**What is expected**
Copy exactly the lines of the records below, and only those lines, beginning with the line that contains "Outdoor lighting (464, 1641)" and ending with the line that contains "Image resolution: width=2576, height=1449.".

**Data excerpts**
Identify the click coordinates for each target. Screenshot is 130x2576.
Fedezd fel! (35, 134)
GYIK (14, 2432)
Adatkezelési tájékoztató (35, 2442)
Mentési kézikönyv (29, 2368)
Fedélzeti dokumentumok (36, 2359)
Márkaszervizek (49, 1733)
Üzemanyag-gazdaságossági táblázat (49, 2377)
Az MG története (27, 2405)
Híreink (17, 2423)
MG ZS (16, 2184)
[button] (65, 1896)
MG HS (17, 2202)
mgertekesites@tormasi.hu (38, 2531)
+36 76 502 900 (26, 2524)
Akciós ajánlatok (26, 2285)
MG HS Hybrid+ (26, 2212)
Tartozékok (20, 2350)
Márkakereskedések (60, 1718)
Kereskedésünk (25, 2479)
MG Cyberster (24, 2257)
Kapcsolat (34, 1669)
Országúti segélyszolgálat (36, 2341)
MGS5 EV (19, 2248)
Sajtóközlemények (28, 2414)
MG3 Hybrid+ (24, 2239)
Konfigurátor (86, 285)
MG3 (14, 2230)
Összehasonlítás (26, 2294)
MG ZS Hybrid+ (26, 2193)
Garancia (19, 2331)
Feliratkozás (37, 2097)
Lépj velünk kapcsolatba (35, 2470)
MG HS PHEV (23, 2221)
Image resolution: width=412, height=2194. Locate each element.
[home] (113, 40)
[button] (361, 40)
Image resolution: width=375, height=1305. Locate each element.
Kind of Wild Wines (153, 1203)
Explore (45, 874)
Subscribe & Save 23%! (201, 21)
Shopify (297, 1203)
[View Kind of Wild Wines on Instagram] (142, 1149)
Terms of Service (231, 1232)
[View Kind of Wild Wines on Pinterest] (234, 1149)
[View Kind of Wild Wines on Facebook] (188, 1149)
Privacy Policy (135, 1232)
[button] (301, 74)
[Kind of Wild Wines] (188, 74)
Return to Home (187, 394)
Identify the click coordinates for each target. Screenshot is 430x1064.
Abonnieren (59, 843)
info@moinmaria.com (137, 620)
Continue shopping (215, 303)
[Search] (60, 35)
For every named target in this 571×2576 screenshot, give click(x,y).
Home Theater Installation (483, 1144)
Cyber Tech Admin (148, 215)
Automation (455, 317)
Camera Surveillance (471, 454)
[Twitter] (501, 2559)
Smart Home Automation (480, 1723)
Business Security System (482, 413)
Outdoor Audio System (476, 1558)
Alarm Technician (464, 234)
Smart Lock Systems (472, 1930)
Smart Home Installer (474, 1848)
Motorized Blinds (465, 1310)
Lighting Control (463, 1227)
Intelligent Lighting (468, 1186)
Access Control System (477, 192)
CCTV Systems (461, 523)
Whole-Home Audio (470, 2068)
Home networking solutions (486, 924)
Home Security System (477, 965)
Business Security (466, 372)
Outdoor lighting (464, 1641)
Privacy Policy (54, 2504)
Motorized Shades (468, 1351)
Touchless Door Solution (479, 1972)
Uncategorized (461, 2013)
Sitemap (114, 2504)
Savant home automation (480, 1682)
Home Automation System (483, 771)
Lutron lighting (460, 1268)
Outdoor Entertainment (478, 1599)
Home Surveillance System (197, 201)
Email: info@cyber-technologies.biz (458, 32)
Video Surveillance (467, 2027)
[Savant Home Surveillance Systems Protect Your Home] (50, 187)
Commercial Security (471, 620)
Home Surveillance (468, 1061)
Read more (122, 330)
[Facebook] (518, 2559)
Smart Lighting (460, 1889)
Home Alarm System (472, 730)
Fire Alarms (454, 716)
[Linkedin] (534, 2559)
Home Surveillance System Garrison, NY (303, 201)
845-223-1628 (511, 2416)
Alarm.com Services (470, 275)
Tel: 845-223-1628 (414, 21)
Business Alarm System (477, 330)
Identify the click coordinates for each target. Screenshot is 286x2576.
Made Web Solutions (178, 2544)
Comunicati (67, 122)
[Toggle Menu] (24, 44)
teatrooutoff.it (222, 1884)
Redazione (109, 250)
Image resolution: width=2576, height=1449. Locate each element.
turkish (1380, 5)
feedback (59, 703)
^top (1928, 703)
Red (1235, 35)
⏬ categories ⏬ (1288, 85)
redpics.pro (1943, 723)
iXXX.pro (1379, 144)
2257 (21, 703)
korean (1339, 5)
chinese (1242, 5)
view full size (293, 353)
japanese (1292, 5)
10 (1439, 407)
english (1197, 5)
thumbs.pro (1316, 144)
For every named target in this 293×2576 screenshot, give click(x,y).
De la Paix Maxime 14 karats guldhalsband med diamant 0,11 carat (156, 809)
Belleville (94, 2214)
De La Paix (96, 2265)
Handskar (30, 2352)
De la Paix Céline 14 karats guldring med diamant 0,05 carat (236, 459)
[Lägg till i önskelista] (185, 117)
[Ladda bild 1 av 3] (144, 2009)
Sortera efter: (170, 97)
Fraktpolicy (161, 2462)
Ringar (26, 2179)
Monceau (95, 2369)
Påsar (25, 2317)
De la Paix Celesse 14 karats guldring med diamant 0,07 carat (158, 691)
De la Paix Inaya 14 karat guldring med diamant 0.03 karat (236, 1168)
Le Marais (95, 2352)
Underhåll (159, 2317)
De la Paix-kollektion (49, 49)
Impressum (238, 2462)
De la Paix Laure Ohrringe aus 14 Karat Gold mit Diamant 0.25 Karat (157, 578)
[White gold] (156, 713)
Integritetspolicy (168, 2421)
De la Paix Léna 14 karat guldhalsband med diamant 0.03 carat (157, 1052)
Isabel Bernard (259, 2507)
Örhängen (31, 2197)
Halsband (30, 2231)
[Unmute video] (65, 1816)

**Reply**
Outdoor lighting (464, 1641)
Privacy Policy (54, 2504)
Motorized Shades (468, 1351)
Touchless Door Solution (479, 1972)
Uncategorized (461, 2013)
Sitemap (114, 2504)
Savant home automation (480, 1682)
Home Automation System (483, 771)
Lutron lighting (460, 1268)
Outdoor Entertainment (478, 1599)
Home Surveillance System (197, 201)
Email: info@cyber-technologies.biz (458, 32)
Video Surveillance (467, 2027)
[Savant Home Surveillance Systems Protect Your Home] (50, 187)
Commercial Security (471, 620)
Home Surveillance (468, 1061)
Read more (122, 330)
[Facebook] (518, 2559)
Smart Lighting (460, 1889)
Home Alarm System (472, 730)
Fire Alarms (454, 716)
[Linkedin] (534, 2559)
Home Surveillance System Garrison, NY (303, 201)
845-223-1628 (511, 2416)
Alarm.com Services (470, 275)
Tel: 845-223-1628 (414, 21)
Business Alarm System (477, 330)
Identify the click coordinates for each target. Screenshot is 286x2576.
Made Web Solutions (178, 2544)
Comunicati (67, 122)
[Toggle Menu] (24, 44)
teatrooutoff.it (222, 1884)
Redazione (109, 250)
Image resolution: width=2576, height=1449. Locate each element.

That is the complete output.